Each special needs actor, or lead, is paired with a mentor or understudy, like 12-year-old lead Zoey Kaufman who works with 11-year-old mentor Madeline Stutte.
Denver7 contributor Connor Long asked them what it’s like to be an actor.
“To be an actor is to have fun on stage. Make new friends,” said Madeline.
“It's really awesome,” added Zoey. “When I first met my understudy, i think we kind of connected a lot. We actually became friends."
This season, Tapestry is performing the musical Honk, Jr., a retelling of The Ugly Duckling.
The shows are chosen based on the message. Honk, Jr. is about a homely bird who suffers abuse until emerging as a beautiful swan.
“It talks about society not accepting someone who's different,” said Goodrich.
"Our other character's the froglett. A hopping character that shows that it doesn't really matter what you look like,” added Madeline. “It matters how you feel about yourself."
Shakespeare said, "The play's the thing." At Tapestry, the process of putting on the play's the thing.
The costumes are made with sensory-friendly materials and tailored to fit around wheelchairs.
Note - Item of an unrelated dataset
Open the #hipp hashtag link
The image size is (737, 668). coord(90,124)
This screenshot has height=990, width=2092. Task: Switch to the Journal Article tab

“Sometimes when we have people in wheelchairs, the blocking might have to be a little different,” said co-director Lynne Niston. “It can be a long process because sometimes they need a little more time to memorize. Sometimes we need a little more work on acting."
Those special accommodations create something really normal and give the actors the experience of a lifetime.
Tickets are available for the last two performances of Honk, Jr. at 7 p.m. on Saturday, August 20 and 2 p.m. Sunday, August 21.